▼

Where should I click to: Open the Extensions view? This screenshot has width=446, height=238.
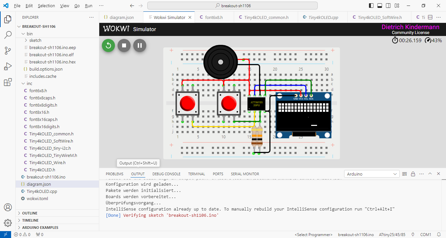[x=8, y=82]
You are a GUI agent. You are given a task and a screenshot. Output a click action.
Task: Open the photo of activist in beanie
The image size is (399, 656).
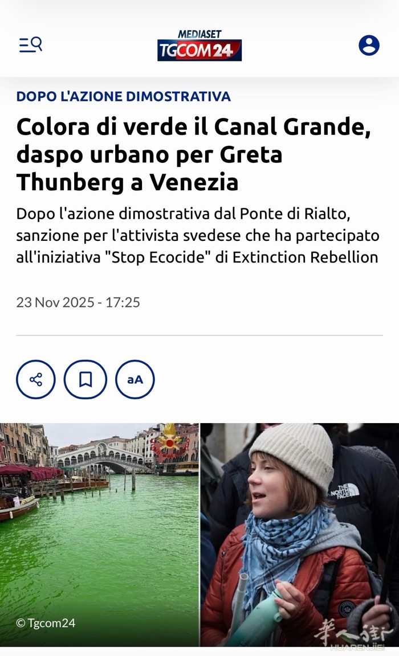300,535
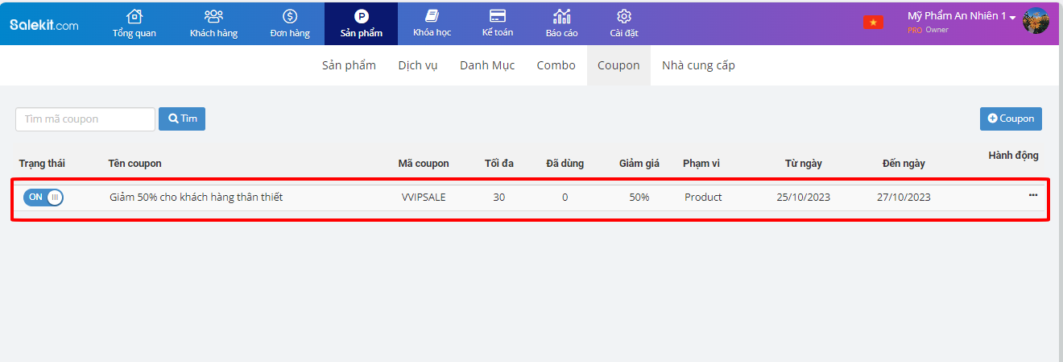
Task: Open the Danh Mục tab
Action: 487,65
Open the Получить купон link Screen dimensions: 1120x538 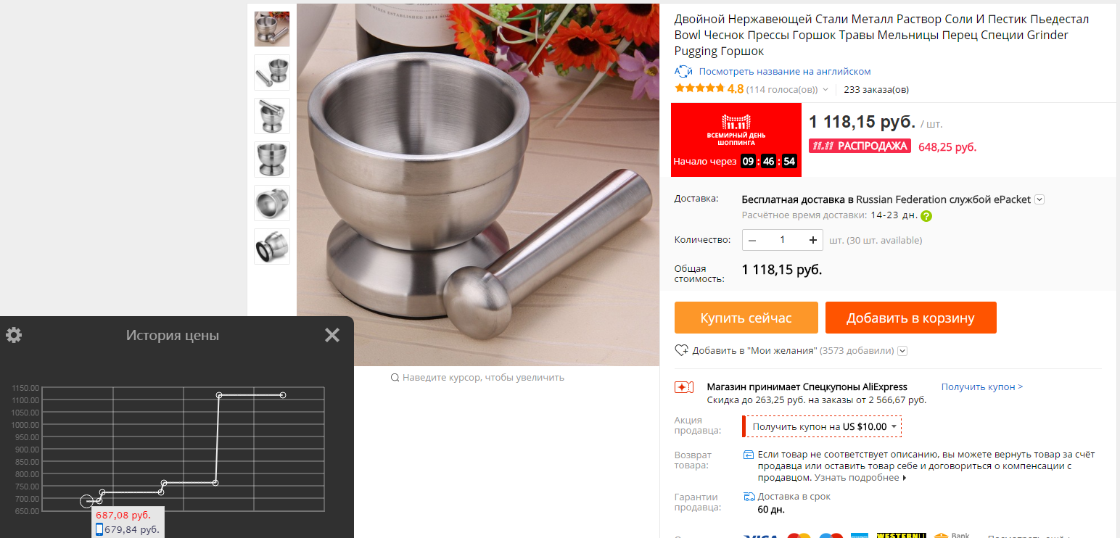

▲
▼

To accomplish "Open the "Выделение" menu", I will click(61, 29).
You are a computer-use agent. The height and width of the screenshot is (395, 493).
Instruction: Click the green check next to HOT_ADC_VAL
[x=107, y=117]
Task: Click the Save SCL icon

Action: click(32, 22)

▲
▼

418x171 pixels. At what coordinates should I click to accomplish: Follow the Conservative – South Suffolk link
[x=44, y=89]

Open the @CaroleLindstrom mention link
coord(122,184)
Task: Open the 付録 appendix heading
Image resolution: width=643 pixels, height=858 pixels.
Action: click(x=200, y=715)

▲

Scan the records for the word "agent". Copy each line where it turns up.

Output of the task:
You are a GUI agent. You are given a task and a screenshot. Output a click action.
You are a computer-use agent. The height and width of the screenshot is (395, 493).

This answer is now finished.